▸ DIRECTIONS
Continue the text on Washington State University's Center for the Study of Animal Well-Being, picking up after its last sentence.

PROVIDED TEXT START

The Center for the Study of Animal Well-Being (CSAW) at Washington State University is a cooperative effort between the College of Veterinary Medicine and the Department of Animal Sciences in the College of Agricultural, Human, and Natural Resource Sciences. The goals of CSAW are to generate and disseminate new knowledge aimed at improving the well-being of animals, to enhance the mutual benefits of human-animal interactions and to develop and present educational and public service programs on animal well-being and human-animal interactions.
Both domestic and wild animals represent emotional, ecological, and economical values to humanity. There is public concern about animal use in education, research, food production, entertainment, and as companions. It is important for society to learn more about the biological and psychological needs of all animals in order to determine what factors of animal care and use controlled by humans are truly in the animals' best interest.
Dr. Jaak Panksepp
Dr. Panksepp’s internationally recognized work has focused on the nature of the basic emotional systems of the mammalian brain, with the most recent work devoted to analyzing the brain mechanisms that mediate separation distress and social bonding. His discovery of the nature of social joy by studying the psychobiological controls of juvenile playfulness and the accompanying laughter-type sounds has redefined many of the current models of animal emotion understanding. Currently, his work is aimed at deepening and broadening our understanding of these systems biologically as well as exploring the consequences of this knowledge for understanding animal and human mental health issues.

PROVIDED TEXT END
INFORMATION SUPPLIED START

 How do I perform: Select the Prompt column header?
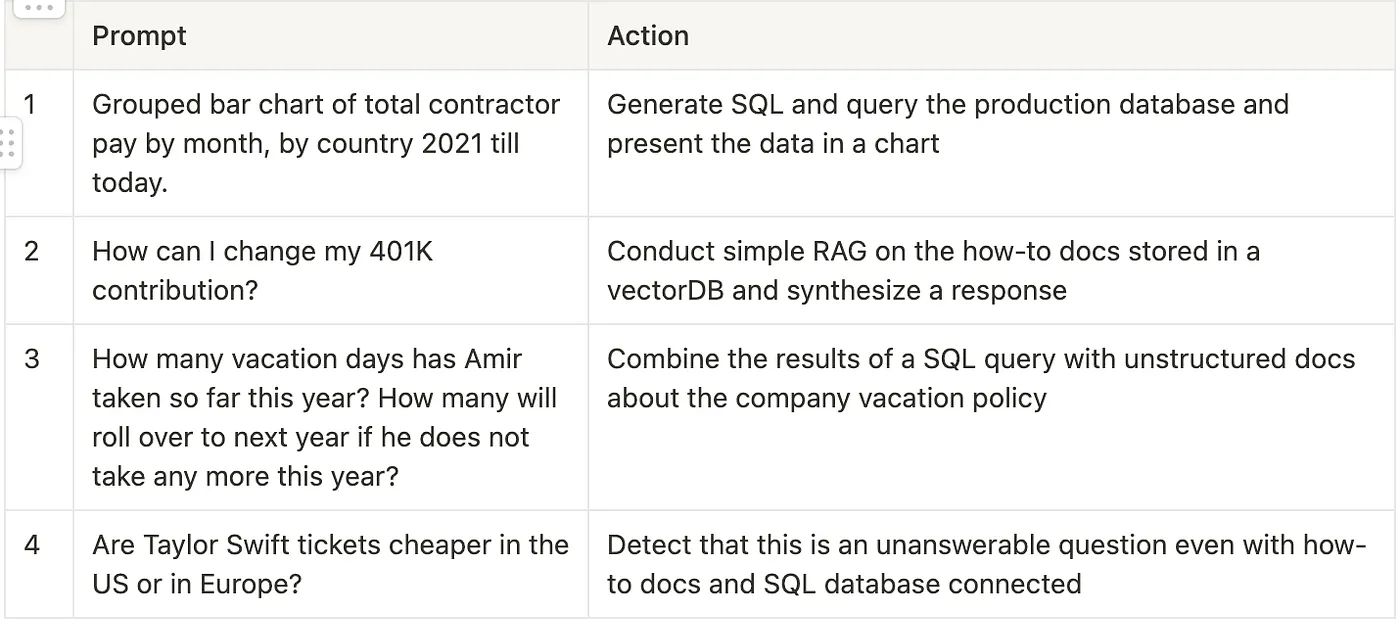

INFORMATION SUPPLIED END

▸ ANSWER FOR THE TASK
Dr. Leticia Fanucchi
Dr. Fanucchi is a veterinarian with advanced training in veterinary behavior medicine. She has experience working with behavioral problems in a wide variety of species and is looking forward to helping clients develop a stronger bond with their animals. Her previous research focused on attachment systems and effects of separation in dogs, and currently she is working on the applied aspect of behavior investigating therapeutic alternatives to decrease animals' anxieties and fears. Since moving to Pullman, Washington, Dr. Fanucchi has taken on various roles in academia as well as the community. She currently holds a Clinical Instructor position at Washington State University where she teaches a course on behavior of exotic and domestic animals, and is now seeing behavior cases in the Veterinary Teaching Hospital. She also runs the Shelter Training Program at our local Whitman County Humane Society where she serves on the board of directors.